Globally, men who have sex with men (MSM) are disproportionally affected by HIV infection. Incidence of HIV among MSM remains steadily high, despite declines in the general population and increasing benefits of antiretroviral therapy (ART) for the management of HIV. In addition, rates of HIV testing among MSM have stayed low worldwide, as have their rates of access to HIV prevention and care services. Engagement in HIV care has the potential to improve health outcomes and greatly reduce onward transmission of infection. To benefit fully from treatment however, individuals need to first be aware of their HIV status. Unfortunately, HIV testing and treatment programs often fail to reach MSM despite being disproportionally affected by the infection. Peer-led interventions to promote HIV testing can potentially increase testing rates among MSM. Peer-led HIV interventions typically involve enlisting members of a specific at-risk group to influence and support members to maintain healthy sexual behaviors and change risky sexual behaviors.

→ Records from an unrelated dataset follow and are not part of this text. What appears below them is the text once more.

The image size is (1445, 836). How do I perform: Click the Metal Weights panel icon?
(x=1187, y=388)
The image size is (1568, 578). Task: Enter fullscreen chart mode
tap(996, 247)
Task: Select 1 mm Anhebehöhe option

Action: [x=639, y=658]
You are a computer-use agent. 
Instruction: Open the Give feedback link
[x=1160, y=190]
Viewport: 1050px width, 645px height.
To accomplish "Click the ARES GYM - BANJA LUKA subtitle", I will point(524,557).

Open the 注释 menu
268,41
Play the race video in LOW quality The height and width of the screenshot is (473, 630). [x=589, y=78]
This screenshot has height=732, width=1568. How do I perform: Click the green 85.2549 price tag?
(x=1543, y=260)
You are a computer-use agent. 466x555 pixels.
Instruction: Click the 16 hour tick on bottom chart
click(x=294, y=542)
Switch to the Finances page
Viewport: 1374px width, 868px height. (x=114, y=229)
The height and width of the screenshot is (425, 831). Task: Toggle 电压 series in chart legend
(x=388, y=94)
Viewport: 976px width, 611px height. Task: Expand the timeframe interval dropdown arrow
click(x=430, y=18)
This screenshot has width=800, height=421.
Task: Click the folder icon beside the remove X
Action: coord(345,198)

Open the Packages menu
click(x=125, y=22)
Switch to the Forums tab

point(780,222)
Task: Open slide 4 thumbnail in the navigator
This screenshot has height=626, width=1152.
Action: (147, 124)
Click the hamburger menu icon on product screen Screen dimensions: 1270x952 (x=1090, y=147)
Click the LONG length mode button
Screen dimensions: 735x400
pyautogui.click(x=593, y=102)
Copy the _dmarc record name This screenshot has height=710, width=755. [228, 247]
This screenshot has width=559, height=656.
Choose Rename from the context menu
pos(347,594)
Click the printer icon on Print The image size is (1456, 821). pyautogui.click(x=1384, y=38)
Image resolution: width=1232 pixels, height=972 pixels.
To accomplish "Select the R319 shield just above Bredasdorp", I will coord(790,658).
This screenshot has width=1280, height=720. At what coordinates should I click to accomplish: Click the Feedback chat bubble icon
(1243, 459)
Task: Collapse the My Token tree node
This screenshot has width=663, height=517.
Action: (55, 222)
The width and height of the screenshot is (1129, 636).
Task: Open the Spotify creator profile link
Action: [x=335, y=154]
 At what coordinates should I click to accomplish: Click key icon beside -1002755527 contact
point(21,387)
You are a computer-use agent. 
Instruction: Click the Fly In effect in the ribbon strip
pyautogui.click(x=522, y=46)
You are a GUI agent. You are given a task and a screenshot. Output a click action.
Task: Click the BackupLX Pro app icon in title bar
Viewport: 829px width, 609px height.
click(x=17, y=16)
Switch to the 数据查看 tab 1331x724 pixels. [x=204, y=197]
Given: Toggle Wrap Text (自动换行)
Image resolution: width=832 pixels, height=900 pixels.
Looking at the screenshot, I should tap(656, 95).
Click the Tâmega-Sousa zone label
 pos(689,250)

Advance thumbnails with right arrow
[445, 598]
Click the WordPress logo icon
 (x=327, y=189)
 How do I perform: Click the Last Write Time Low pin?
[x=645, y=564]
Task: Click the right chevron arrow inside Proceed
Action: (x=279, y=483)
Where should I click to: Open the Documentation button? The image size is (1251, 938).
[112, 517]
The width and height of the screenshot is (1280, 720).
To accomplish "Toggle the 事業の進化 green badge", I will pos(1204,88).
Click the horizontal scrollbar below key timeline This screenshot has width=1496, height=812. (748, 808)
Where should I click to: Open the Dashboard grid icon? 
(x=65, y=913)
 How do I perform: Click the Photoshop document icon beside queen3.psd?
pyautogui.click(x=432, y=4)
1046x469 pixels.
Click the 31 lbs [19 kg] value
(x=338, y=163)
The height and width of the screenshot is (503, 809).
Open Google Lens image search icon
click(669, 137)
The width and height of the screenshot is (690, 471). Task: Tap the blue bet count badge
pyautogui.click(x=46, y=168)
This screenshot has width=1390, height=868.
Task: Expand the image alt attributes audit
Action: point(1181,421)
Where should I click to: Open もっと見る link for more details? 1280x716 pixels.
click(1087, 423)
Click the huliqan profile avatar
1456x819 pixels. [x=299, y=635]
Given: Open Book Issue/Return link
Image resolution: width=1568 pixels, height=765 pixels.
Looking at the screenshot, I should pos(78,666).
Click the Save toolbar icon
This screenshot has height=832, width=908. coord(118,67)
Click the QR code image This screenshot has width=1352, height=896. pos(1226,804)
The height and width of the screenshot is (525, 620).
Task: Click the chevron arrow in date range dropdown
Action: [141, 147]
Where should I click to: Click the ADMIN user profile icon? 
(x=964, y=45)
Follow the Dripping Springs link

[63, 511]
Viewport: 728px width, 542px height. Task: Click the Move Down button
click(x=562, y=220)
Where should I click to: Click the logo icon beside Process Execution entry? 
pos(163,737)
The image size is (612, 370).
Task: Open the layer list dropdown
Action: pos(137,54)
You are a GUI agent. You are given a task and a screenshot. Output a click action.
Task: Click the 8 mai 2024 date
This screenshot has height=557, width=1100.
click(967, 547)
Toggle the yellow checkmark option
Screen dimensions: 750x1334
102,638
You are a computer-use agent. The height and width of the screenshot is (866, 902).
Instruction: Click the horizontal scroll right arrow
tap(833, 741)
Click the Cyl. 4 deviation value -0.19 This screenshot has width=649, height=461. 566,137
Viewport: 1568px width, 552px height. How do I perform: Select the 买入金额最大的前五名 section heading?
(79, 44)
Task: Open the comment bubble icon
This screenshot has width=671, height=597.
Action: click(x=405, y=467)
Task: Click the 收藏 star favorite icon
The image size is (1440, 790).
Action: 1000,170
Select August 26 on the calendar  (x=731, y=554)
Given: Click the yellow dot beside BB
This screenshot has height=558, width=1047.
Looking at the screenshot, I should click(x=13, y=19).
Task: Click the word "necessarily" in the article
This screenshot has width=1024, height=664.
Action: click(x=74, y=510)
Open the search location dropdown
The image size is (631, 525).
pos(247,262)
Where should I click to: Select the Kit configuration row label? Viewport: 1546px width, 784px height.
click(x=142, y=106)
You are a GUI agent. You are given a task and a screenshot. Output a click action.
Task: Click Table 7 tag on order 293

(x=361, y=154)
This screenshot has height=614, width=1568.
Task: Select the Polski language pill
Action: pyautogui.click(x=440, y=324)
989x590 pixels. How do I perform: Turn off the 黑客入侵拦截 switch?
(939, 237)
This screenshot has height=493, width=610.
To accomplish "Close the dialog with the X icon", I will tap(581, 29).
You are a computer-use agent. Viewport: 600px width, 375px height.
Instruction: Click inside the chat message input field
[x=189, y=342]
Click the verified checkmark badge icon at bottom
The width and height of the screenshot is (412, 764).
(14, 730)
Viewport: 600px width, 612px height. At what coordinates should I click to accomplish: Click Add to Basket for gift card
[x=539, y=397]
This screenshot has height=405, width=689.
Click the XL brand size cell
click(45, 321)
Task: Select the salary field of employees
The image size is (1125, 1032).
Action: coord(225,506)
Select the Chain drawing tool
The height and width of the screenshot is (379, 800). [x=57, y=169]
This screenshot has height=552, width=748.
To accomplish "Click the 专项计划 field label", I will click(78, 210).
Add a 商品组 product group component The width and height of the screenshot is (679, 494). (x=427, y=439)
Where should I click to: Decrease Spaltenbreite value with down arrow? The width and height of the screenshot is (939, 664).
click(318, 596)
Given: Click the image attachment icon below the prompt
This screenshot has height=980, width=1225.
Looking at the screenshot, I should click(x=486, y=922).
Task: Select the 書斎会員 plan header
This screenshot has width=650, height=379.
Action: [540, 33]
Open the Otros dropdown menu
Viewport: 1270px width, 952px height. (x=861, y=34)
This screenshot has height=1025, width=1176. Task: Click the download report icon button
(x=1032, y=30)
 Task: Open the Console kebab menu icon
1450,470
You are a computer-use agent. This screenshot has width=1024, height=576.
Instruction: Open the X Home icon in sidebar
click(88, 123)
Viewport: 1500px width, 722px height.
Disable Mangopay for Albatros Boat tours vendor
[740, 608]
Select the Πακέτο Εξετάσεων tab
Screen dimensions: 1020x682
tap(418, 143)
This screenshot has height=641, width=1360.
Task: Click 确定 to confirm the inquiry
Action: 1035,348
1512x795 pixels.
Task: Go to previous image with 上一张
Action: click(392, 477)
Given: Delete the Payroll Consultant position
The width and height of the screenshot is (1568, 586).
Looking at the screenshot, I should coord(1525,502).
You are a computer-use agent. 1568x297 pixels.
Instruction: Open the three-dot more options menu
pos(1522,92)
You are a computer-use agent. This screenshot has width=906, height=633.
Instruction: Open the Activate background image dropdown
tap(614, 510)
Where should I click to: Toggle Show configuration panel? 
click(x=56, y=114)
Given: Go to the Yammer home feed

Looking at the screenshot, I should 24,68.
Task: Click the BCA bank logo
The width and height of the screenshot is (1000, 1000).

[Photo: Ms. Sylvia Shangani]
The purpose of this systematic review and meta-analysis, led by Ms. Sylvia Shangani, doctoral student in the Department of Behavioral and Social Sciences, was to summarize evidence on the effectiveness of peer-led interventions to increase the uptake of HIV testing among MSM. Seven studies including a total of 6,205 participants met eligibility criteria; four studies were from high-income countries, two were from Asia and only one was from sub-Saharan Africa. Two studies were quasi-experimental, three were non-randomized pre- and post-intervention studies, one was a cluster randomized trial, and one was a randomized controlled trial. Meta-analysis of the seven studies found HIV testing rates were significantly higher in the peer-led intervention groups versus control groups, however there was significant heterogeneity among non-randomized pre- and post-intervention studies.
This is the first systematic review and meta-analysis of the effect of peer-led interventions on the rate of HIV testing among MSM. Overall, peer-led interventions increased HIV testing among MSM. However, this review also revealed the paucity of research in this area, particularly in low- and middle-income countries. More data from high-quality studies are needed to evaluate effects of peer-led interventions on HIV testing among MSM.
This study was published in AIDS Care, 2017 (ahead of print).